| AVS 61st International Symposium & Exhibition | |
| Plasma Science and Technology | Tuesday Sessions |
| Session PS-TuP |
| Session: | Plasma Science and Technology Poster Session |
| Presenter: | Brian Krist, Intel Corporation |
| Authors: | B.J. Krist, Intel Corporation J.S. Chawla, Intel Corporation M. Chandhok, Intel Corporation S.R. Cook, Intel Corporation H.J. Yoo, Intel Corporation |
| Correspondent: | Click to Email |
Transmission electron microscopy (TEM) imaging of narrow critical dimension (CD) features patterned in low-k materials is critical for functional validation of the patterning process steps. For interconnect applications in particular, low-k porous dielectrics can be mechanically weak and suffer structural damage from plasma processing due to higher carbon content.

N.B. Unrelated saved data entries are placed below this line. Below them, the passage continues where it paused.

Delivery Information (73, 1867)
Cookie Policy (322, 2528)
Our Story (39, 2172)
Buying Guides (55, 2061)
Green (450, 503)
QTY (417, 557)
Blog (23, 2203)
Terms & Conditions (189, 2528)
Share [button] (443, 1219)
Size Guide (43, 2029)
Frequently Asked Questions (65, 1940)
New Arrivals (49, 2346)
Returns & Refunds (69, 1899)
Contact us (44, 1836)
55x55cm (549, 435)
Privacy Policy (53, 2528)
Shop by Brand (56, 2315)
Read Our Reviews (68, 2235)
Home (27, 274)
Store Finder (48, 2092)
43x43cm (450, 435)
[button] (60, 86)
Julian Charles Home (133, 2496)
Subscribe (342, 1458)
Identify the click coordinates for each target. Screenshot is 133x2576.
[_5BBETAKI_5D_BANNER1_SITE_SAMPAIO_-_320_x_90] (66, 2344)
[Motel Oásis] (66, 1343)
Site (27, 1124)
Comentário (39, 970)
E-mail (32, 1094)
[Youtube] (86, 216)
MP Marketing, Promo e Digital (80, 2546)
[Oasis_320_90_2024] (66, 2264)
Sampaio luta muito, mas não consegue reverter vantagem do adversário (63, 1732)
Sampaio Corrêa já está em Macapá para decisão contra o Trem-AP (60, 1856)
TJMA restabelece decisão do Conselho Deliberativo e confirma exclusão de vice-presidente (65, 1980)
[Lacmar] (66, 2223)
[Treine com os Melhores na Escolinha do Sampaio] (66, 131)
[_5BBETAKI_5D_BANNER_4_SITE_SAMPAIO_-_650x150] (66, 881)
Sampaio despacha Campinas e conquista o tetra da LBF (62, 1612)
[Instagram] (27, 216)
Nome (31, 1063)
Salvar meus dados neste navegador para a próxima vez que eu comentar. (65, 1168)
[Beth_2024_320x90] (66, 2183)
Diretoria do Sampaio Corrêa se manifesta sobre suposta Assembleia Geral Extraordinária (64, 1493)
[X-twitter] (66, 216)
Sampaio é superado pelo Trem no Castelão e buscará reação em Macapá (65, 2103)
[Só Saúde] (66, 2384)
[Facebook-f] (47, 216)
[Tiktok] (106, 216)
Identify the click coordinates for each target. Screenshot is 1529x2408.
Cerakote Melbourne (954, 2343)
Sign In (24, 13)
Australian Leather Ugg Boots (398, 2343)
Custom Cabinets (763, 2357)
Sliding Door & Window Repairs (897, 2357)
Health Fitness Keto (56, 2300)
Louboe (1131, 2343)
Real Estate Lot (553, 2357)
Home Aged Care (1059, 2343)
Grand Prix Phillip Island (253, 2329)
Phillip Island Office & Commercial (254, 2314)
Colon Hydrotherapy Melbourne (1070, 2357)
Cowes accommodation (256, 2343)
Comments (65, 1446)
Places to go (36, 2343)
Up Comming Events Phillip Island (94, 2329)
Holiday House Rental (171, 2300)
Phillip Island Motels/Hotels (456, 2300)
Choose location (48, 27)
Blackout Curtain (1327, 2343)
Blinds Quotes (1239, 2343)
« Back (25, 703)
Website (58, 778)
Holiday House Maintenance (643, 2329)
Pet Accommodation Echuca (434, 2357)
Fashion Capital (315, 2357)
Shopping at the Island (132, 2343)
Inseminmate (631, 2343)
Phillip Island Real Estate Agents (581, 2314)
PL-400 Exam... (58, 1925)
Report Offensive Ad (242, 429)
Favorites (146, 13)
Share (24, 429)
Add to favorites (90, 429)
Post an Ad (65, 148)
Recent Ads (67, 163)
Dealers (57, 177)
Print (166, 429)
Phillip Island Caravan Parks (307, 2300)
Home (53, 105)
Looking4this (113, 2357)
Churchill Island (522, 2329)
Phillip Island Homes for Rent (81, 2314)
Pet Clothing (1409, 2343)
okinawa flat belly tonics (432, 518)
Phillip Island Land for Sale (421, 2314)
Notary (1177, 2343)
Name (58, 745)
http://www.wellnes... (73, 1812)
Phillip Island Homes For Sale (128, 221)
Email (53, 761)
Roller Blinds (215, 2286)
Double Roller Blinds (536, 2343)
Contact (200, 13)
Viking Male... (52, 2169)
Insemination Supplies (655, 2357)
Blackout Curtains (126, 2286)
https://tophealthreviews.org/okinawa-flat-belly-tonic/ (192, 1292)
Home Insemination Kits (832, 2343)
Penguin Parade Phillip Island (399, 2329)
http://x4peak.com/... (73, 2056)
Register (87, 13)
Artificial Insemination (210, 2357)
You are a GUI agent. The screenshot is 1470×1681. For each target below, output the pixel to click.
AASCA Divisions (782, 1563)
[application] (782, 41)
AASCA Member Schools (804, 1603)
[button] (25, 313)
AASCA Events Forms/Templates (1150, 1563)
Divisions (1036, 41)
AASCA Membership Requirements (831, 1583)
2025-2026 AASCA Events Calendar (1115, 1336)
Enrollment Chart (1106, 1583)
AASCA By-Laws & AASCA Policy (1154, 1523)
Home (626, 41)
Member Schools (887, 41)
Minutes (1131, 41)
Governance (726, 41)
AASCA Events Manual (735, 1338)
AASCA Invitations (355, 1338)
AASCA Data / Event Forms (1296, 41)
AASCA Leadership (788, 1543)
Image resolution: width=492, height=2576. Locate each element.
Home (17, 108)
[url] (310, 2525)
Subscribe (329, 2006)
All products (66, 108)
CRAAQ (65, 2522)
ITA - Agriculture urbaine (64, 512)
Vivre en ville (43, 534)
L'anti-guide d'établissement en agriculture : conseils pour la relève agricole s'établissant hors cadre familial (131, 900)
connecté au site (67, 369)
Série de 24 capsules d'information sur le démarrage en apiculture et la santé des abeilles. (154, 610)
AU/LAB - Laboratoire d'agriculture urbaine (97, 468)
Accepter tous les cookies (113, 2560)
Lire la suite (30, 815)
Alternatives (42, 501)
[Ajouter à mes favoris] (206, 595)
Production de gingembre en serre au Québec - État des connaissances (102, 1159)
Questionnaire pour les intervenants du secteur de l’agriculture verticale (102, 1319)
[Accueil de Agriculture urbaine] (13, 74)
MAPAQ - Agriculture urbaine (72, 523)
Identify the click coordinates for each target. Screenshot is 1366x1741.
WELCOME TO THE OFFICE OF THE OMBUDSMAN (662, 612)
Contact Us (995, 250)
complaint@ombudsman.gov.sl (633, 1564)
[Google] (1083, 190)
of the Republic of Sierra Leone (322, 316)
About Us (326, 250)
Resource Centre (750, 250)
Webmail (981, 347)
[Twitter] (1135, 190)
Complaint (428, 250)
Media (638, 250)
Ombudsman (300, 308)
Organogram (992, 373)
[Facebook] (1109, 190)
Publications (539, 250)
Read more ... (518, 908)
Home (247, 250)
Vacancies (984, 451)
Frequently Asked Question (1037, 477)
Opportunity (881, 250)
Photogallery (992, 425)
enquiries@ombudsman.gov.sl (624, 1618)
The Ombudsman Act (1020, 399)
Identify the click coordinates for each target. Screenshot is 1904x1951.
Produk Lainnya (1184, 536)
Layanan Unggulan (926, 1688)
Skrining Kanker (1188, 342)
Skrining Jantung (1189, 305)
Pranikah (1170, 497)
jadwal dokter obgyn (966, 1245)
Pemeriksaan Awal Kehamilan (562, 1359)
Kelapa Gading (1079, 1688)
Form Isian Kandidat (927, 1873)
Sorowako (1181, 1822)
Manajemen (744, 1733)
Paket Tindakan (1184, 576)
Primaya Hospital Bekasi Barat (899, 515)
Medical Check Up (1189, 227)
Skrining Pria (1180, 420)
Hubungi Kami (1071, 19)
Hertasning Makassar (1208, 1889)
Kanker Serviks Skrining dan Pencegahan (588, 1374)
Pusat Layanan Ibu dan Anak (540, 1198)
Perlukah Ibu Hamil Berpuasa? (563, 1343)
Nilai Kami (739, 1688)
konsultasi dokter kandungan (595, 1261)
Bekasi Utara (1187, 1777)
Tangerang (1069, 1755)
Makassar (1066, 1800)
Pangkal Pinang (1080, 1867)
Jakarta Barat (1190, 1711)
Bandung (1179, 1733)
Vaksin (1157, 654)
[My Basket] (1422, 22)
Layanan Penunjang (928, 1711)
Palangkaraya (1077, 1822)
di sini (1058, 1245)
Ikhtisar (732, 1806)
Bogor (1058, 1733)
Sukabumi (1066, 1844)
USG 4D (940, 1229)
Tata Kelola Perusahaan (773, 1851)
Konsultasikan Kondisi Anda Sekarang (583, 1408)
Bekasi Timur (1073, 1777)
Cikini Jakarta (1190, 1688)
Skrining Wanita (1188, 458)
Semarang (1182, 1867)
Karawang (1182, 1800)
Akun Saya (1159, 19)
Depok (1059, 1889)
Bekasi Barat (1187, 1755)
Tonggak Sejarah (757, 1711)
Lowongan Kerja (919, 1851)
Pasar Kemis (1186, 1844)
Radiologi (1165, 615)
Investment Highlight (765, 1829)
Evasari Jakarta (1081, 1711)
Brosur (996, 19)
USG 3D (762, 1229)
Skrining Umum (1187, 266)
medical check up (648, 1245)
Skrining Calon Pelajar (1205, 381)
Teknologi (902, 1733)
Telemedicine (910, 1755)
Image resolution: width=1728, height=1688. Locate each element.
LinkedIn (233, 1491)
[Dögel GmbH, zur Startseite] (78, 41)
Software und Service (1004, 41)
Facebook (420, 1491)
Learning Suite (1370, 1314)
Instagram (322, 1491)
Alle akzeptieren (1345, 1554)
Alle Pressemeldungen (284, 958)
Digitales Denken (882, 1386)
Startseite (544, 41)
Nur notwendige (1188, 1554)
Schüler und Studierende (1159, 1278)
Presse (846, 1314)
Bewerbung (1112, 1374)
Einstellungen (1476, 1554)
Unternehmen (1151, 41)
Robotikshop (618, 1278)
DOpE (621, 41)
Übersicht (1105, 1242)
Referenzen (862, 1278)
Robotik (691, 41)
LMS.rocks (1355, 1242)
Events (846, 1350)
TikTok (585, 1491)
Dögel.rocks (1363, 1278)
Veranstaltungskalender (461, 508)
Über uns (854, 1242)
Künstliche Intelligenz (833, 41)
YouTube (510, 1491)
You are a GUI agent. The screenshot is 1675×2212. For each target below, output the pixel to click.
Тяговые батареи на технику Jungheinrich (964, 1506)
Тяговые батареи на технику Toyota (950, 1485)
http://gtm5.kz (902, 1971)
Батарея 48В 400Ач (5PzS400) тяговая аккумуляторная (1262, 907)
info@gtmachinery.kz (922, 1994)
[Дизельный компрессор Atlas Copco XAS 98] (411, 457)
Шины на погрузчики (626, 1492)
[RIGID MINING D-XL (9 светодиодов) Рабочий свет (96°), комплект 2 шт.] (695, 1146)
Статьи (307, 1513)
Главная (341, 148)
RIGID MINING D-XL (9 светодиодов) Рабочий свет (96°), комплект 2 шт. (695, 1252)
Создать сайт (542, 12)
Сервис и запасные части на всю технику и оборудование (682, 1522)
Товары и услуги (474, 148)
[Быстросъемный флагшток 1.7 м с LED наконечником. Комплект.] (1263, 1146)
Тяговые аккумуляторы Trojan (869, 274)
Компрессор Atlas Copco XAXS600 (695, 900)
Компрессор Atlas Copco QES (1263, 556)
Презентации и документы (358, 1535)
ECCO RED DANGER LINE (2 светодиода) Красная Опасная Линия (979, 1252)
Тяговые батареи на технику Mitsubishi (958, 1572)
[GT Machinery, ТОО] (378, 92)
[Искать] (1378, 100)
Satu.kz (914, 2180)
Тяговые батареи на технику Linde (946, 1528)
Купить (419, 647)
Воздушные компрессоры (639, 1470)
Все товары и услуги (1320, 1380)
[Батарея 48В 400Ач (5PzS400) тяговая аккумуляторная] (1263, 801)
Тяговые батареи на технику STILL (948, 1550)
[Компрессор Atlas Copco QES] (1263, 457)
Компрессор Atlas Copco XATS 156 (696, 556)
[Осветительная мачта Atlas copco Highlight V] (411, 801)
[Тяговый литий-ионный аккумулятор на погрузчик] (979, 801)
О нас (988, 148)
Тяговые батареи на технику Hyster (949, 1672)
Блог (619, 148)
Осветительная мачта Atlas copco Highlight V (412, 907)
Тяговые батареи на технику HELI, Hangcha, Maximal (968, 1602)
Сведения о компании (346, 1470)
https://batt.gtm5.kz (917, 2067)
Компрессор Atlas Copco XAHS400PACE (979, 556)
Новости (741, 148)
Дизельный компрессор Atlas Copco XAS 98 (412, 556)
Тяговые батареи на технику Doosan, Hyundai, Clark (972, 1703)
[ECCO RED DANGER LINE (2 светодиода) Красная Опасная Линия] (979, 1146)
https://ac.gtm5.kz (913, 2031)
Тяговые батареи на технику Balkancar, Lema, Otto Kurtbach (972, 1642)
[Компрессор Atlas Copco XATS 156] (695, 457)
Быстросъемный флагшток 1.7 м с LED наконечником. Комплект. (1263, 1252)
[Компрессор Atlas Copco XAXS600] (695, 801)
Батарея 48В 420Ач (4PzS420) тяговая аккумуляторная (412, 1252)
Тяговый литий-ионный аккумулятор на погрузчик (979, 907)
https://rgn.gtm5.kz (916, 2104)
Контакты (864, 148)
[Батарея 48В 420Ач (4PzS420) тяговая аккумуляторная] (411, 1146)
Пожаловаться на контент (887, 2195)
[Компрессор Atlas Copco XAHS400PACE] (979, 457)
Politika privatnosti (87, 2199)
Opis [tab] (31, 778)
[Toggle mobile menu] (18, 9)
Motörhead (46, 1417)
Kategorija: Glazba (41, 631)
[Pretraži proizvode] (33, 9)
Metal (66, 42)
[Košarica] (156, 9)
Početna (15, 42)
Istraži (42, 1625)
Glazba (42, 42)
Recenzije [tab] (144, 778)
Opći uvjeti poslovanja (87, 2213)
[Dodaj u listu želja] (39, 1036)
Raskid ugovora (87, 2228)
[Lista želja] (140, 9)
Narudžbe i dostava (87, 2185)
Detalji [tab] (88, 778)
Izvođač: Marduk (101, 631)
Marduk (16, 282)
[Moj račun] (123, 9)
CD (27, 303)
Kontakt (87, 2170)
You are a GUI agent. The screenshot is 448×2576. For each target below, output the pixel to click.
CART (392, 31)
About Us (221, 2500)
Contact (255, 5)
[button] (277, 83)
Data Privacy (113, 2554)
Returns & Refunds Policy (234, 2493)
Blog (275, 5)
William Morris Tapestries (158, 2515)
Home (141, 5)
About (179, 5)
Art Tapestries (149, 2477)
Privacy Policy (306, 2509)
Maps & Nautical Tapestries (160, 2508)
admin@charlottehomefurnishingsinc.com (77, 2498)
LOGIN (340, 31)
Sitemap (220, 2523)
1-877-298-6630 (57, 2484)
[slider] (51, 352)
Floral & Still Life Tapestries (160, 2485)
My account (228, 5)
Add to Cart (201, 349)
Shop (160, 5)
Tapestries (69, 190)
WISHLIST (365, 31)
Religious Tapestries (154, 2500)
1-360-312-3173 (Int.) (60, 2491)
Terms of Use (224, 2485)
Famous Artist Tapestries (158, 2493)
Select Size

Cross-section TEM sample lamellae prepared by focused ion beam (FIB) milling using conventional in-situ protective cap materials like insulator deposition (IDep, eg. TEOS), Pt, and W alter the low-k material line width, edge/surface roughness, and profile due to stress and high energy secondary electron interaction during localized capping. In addition, the conventional cap materials cannot gap fill features trenches that are less than 20 nm wide. Gapfill defects can cause poor mechanical stability during TEM sample preparation and imaging. These defects can also lead to ion beam damage during TEM sample preparation.
In this paper, we investigate the ability of the ex-situ liquid inks as cap material for TEM cross-section sample lamellae to replace conventional in-situ cap materials. The use of ink fill protects the surface from the secondary electron beam damage that occurs using conventional in-situ FIB dual beam capping methods. Ink fill capped samples have undistorted ILD patterns that hold to zone axis. The ink to Pt FIB mill is matched unlike high dense high stress IDep so both sample thickness and stress are more consistent. Several inks where reviewed and down selected for lack of high aspect ratio fill, or inability to cure out solvents in ink. Cross-section images in this work use either hand dispensed BIC Mark it, or automate dispensed using GenesisEcono-Jet printer 3440BK INK.
We also demonstrate how ink fill capping enables imaging of the smallest features in interconnect process technology having low-k ILD.